Um dia resolveu procurar a caverna. Destemido, avançou pela floresta até as montanhas. A noite chegou e Andréas não voltou. Seus parentes ficaram preocupados. No dia seguinte ele retornou, caminhando devagar, cabeça baixa. Os aldeões correram até ele para saber o que havia acontecido, mas ele parecia doente e não queria falar. Os dias se passaram e Andréas ficava cada vez mais triste. Não queria mais trabalhar, não falava, não comia direito. Quando lhe perguntavam sobre o dragão, não dizia coisa com coisa:
— O dragão é a desesperança! O dragão não existe, mas sua presença é mortal. O dragão é o nada. É o espelho que o mantém vivo. A esperança é uma bobagem, mas é ela que nos mantém vivos; por isso ela não é uma bobagem.
"Coitado. Ficou biruta de tanto estudar Filosofia" – comentavam os aldeões. Para ajudá-lo, chamaram um padre benzedor. O padre benzeu, mas tudo ficou igual. Chamaram um médico especialista em loucura. O médico receitou um monte de comprimidos, que não fizeram efeito. Chamaram uma feiticeira. A feiticeira olhou Andréas, persignou-se e saiu de fininho murmurando preces e esconjuros.
Um dia uma criança aproximou-se de Andréas e começou a conversar com ele, sem se importar com o mau humor do pobre homem.
— Como é o dragão? – perguntou a criança.
— Não existe nenhum dragão.
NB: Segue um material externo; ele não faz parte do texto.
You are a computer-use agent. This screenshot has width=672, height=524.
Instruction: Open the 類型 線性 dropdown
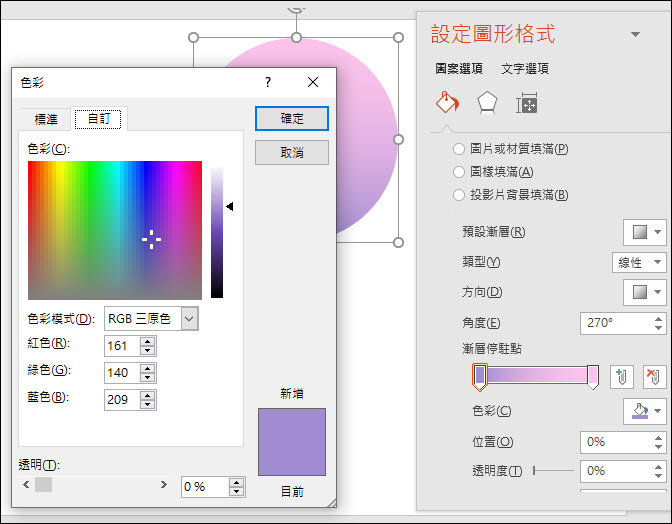pos(639,262)
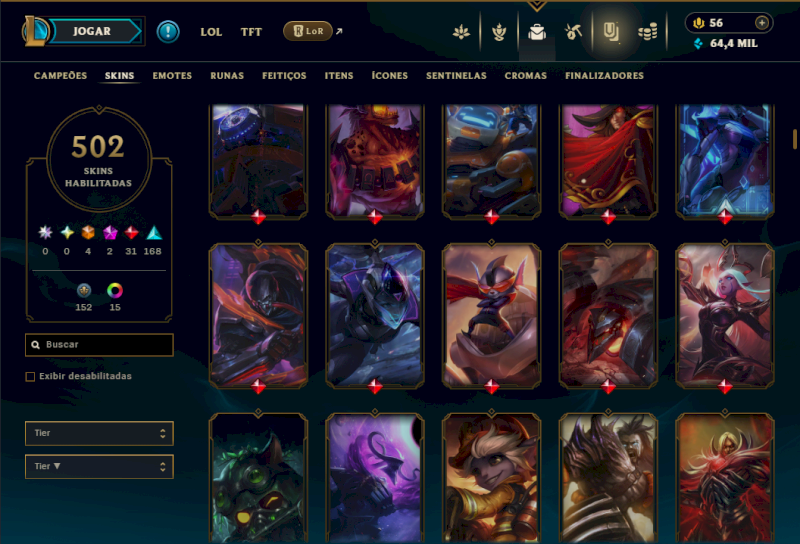Expand the Tier ▼ sort dropdown
800x544 pixels.
99,466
Só tem um espelho no fundo da caverna.
— Como você tem certeza?
— Porque eu vi.
— E que jeito ele tem?
— Não dá pra saber, ele é invisível. Só vendo pra entender.
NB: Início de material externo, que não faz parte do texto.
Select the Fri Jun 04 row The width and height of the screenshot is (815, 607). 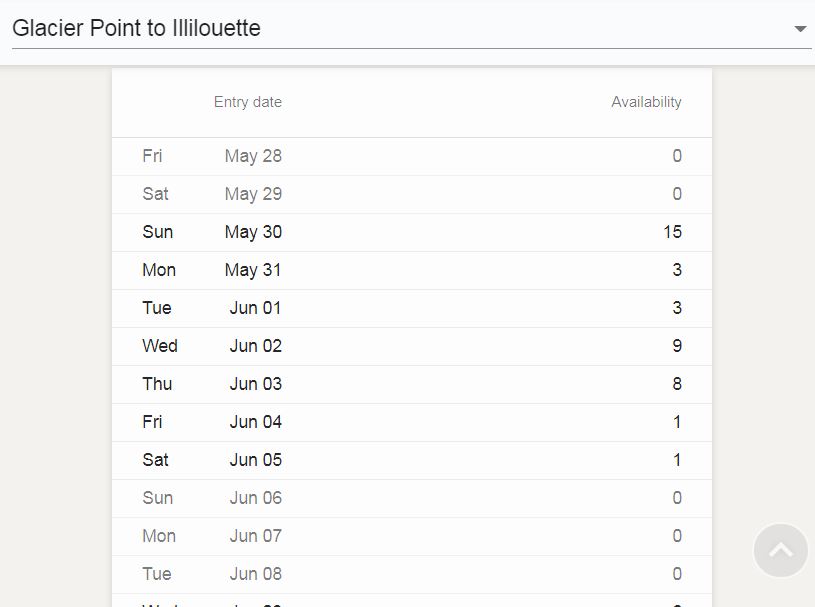[412, 422]
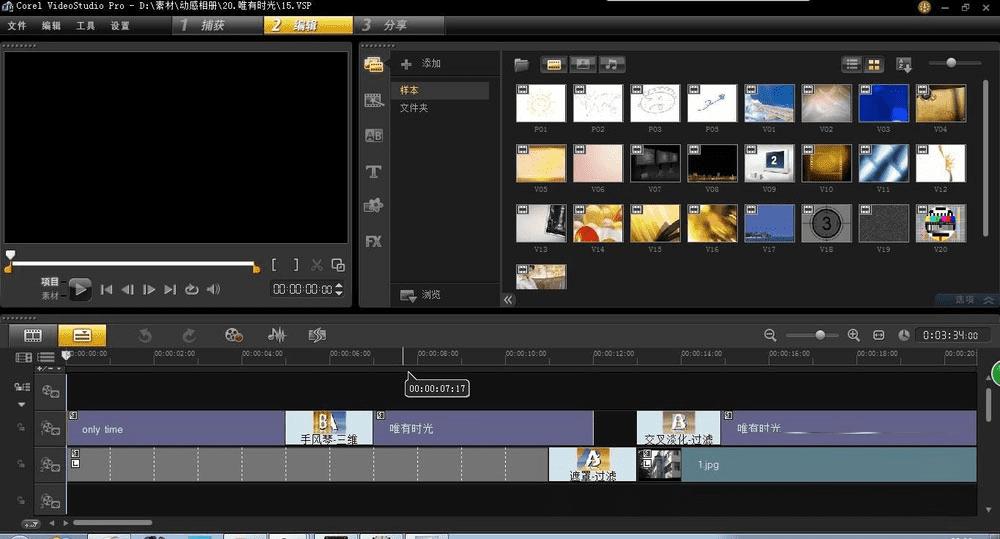The width and height of the screenshot is (1000, 539).
Task: Open the Sound Mixer waveform icon
Action: [276, 335]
— Mas se ele não existe, ou se é invisível, como se pode vê-lo?
— Olhando no espelho. Perdendo a esperança. E depois a gente fica doente e morre.
— Então por que você não quebra o espelho? - disse a criança.
Vendo o sorriso ingênuo da criança, Andréas balançou a cabeça, mas logo percebeu que ela estava repleta de razão. E reacendeu-se nele a esperança de derrotar o dragão e recuperar a alegria de viver.
— Você está certa, minha criança. Eu vou matar o dragão agora mesmo.
— Ôba! Posso ir junto?
— Claro que não! Fica aí até eu voltar.
Andréas disse isso e foi buscar uma marreta. Sem falar mais nada, pôs-se a caminho das montanhas. Os aldeões ficaram olhando, certos de que ele havia pirado de vez. Ficaram ainda mais preocupados quando a noite veio e Andréas não voltou. Mas na manhã seguinte ele estava de volta, trazendo a marreta, um saco cheio de cacos de vidro de espelho e um belo sorriso no rosto.
— Cidadãos de Findafé! O dragão está morto, e aqui está a prova.
Todos correram para ver, e ele despejou no chão os cacos de vidro de espelho, dizendo:
— Como podem ver, o meu dragão era eu mesmo.
— Onde estava esse espelho? – perguntaram.
— No fundo de uma caverna imensa e escura – respondeu.
Os cidadãos se olharam e balançaram a cabeça. O coitado estava completamente matusquela, murmuravam.
No entanto, a criança (lembram dela, alguns parágrafos atrás?) a criança pegou um caco de vidro, olhou bem e viu refletido no espelho um inofensivo dragãozinho se mexendo. As pessoas, curiosas, foram olhar também, e verificaram que cada caco tinha um dragãozinho pequenino, que não metia medo em ninguém.
Depois desse dia Andréas voltou a ser alegre, trabalhador, estudioso. Ele havia vencido o derrotado o dragão e não tinha mais pesadelos. Cheio de otimismo, propôs mudar o nome da aldeia para Lindafé, em lugar de Findafé, e seu otimismo contaminou os lindafeenses, que recuperaram a esperança de prosperar e puseram-se a trabalhar com mais ânimo. Muitos fizeram o mesmo que ele: foram procurar a caverna e derrotaram seus próprios dragões. E assim todos foram felizes para sempre.